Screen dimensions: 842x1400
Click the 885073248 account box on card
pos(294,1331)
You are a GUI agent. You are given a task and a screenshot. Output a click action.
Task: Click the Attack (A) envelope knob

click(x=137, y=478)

-------

Return the data above line for line, with nothing changed.

Screen dimensions: 842x1400
Click the 885073248 account box on card
pos(294,1331)
You are a GUI agent. You are given a task and a screenshot. Output a click action.
Task: Click the Attack (A) envelope knob

click(x=137, y=478)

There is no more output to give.